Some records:
☆ ☆ ☆ ☆

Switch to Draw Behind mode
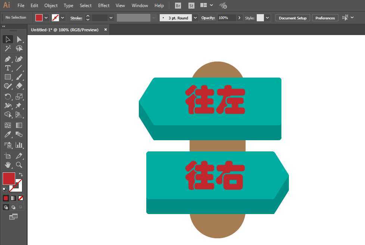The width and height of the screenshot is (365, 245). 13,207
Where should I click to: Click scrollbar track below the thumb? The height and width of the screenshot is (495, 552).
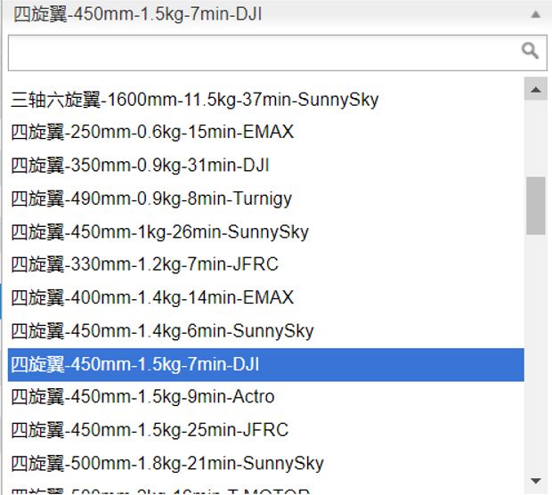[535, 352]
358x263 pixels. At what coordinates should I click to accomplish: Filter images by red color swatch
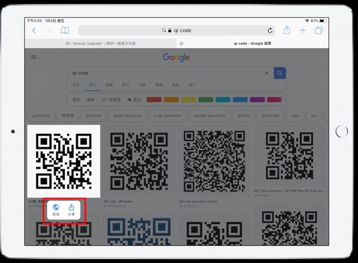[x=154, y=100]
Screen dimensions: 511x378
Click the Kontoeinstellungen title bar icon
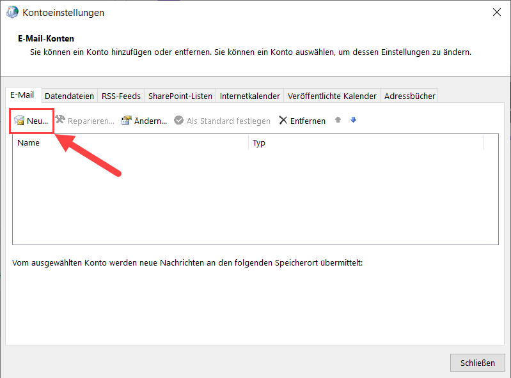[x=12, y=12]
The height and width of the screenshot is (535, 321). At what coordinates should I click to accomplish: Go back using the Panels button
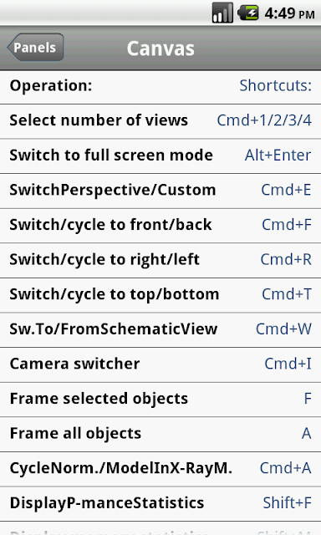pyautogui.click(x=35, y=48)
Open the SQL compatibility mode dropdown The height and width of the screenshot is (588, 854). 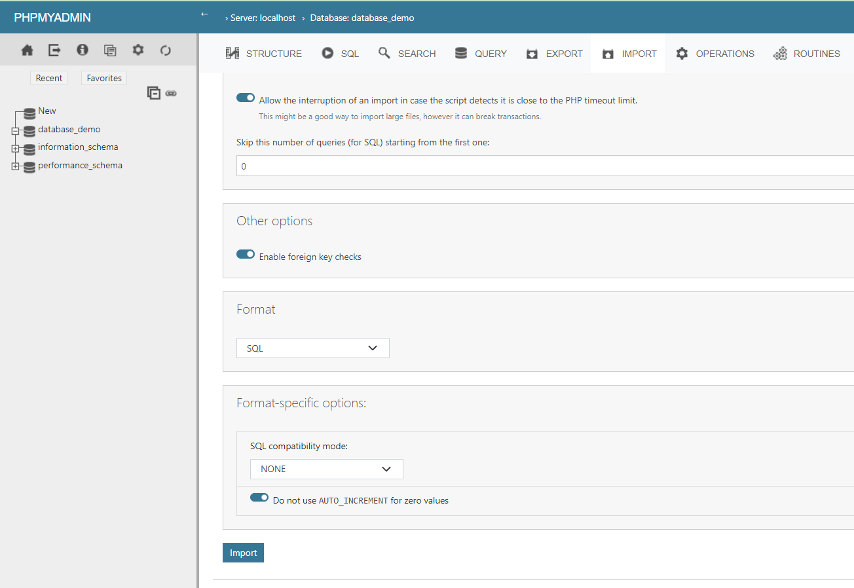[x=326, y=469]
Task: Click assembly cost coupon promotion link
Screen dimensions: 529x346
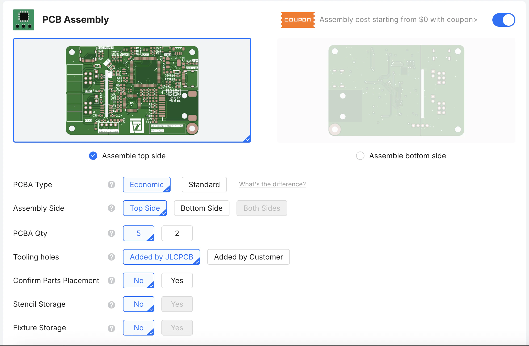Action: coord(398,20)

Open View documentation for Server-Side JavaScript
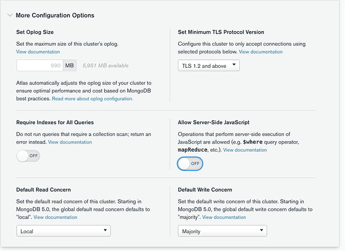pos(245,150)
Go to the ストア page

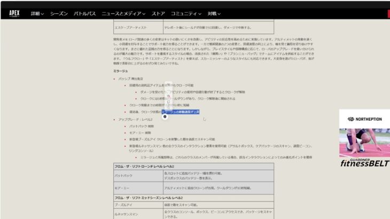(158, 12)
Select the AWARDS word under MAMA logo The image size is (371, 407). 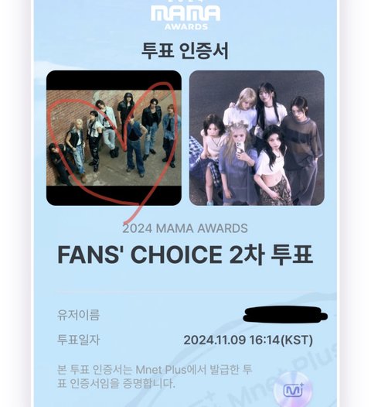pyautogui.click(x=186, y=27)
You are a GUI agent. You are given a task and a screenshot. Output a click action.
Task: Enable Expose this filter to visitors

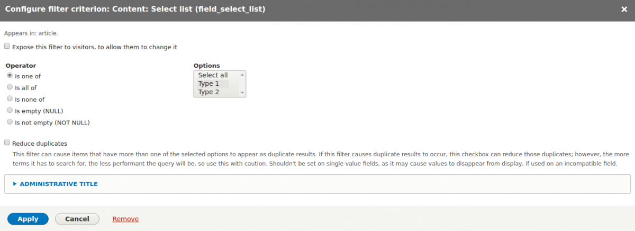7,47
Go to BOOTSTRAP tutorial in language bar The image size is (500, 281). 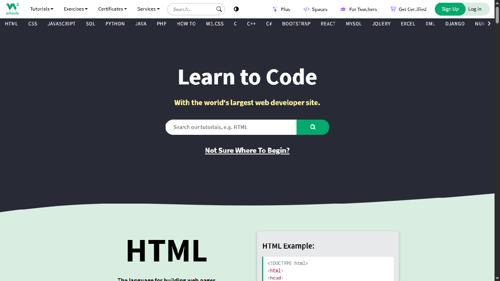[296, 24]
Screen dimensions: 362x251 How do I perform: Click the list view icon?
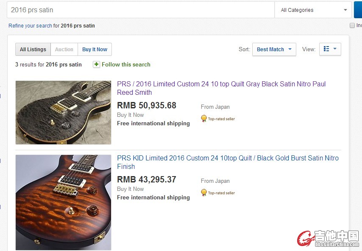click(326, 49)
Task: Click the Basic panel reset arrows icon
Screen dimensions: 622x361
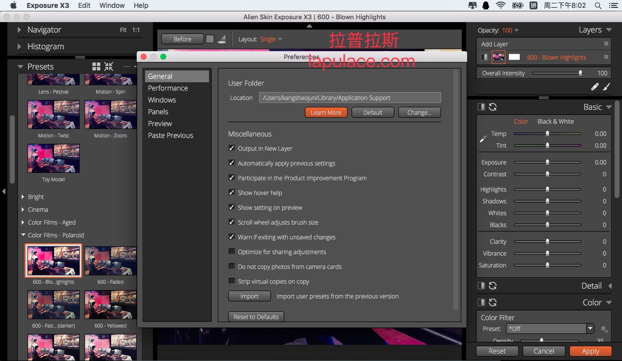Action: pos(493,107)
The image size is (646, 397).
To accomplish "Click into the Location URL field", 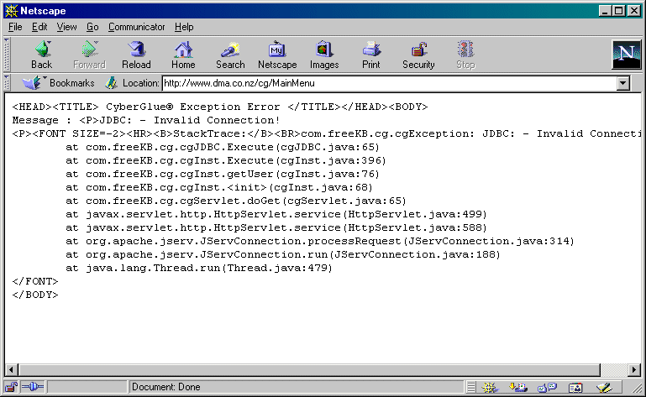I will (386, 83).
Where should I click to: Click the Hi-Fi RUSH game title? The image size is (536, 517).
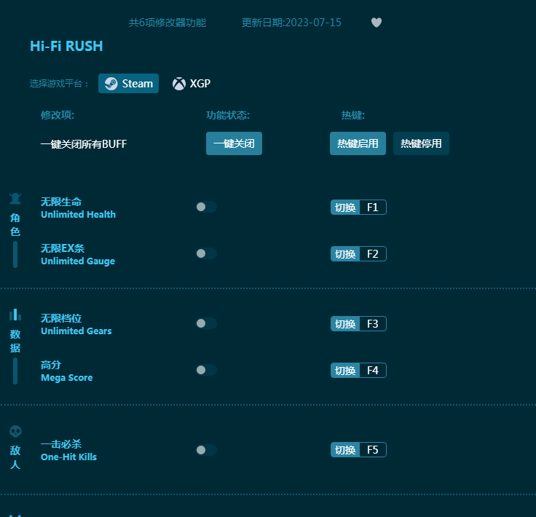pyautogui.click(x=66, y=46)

☆ ☆ ☆ ☆

> _Your goal_: Report every line above that contains the word "Where", taking letter case into account.

> _Full solution_:
Where should I click to: Click scrollbar track below the thumb? The height and width of the screenshot is (495, 552).
Where should I click to: Click the Hi-Fi RUSH game title? The image size is (536, 517).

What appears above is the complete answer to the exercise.